A bipropellant rocket engine is a rocket engine that uses two propellants (very often liquid propellants) which are kept separately prior to reacting to form a hot gas to be used for propulsion.

In contrast, most solid rockets have single solid propellant, and hybrid rockets use a solid propellant lining the combustion chamber that reacts with an injected fluid. Because liquid bipropellant systems permit precise mixture control, they are often more efficient than solid or hybrid rockets, but are normally more complex and expensive, particularly when turbopumps are used to pump the propellants into the chamber to save weight.

Properties of bipropellant rockets

Bipropellant rocket engines are extremely powerful rockets- they can provide the highest specific impulse (ISP) of all current Earth launchable rocket engines whilst at the same time as providing thrust to weight ratios of 70-100+, and permitting extraordinarily lightweight tankage and vehicle structure.

The highest ISP bipropellant rocket engine in existence is the hydrogen/oxygen fuelled SSME which gives very high performance; but in terms of overall performance the dense-fuelled NK-33 is comparable due to better mass ratios; in spite of lower specific impulse.

Principle of operation

File:NASA bipropellant GPN-2000-000548.jpg
Bipropellant rockets are simple in concept but due to high temperatures and high speed moving parts, very complex in practice.

Bipropellant rockets have to introduce the propellants into the chamber at high pressure, mixing them well to give stable and thorough combustion and stop the chamber from melting.

As propellants need to leave the tanks at sufficiently high rate they are stored under pressure, normally as liquids for maximum density. Gaseous storage can be used but is rarely employed as the tanks are inevitably heavy. Liquid propellants are pressurised by a pressurant gas, either an inert one, often helium, or in some cases the vapourised propellant itself is used. Early experiments by Goddard of directly pressurising the fuel with oxidiser vapour led to frequent in-tank explosions, and this is no longer done; although sometimes a common tank is used with flexible membrane or piston to avoid mixing.
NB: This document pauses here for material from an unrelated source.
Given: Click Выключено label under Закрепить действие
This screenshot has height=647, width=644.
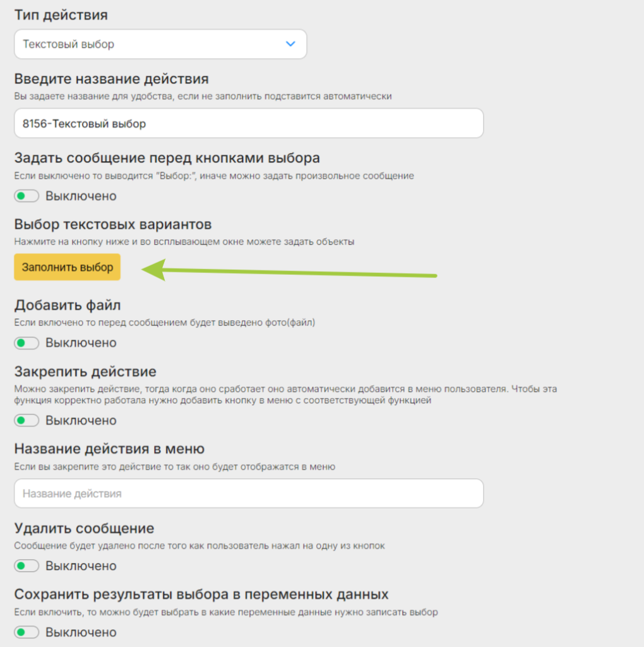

The propellants must be introduced into the combustion chamber at high pressure (typically 2 to 20 MPa (20–200 atm) and reasonably high flow (0.1-1000+ liters per second). This is achieved either via high pressure (heavy) tankage, or from lightweight, low pressure tankage through suitable pumps. The pumps used are typically turbopumps, often powered by tapping off 1-2% of the propellants or using a separate system, such as decomposed hydrogen peroxide and powering the pump via a gas turbine. The exhaust from the gas turbine is either dumped over the side, used to cool the nozzle, or placed into the combustion chamber. These turbopumps are the most complex aspect of the bipropellant system. The Space Shuttle Main Engine's turbopumps spin at over 30,000 rpm, delivering 150 lb of liquid hydrogen and 896 lb of liquid oxygen to the engine per second.[1]

Propellants are introduced to the combustion chamber through injectors. Injectors can be as simple as drilled holes with sharp edges which aim jets of liquid propellants to collide with the optimum mixture ratios. However, liquid fuels are not precisely flammable- the liquids must be first turned to gas before combustion can take place. This readily occurs within the engine, but takes longer, uses up volume in the chamber and can cause combustion instabilities. High performance rocket engines such as the Space Shuttle Main Engines take great pains to gasify the propellants before injection into the chamber. This gives more thorough, quicker and much more stable combustion; and permits the combustion chamber to be smaller and hence lighter.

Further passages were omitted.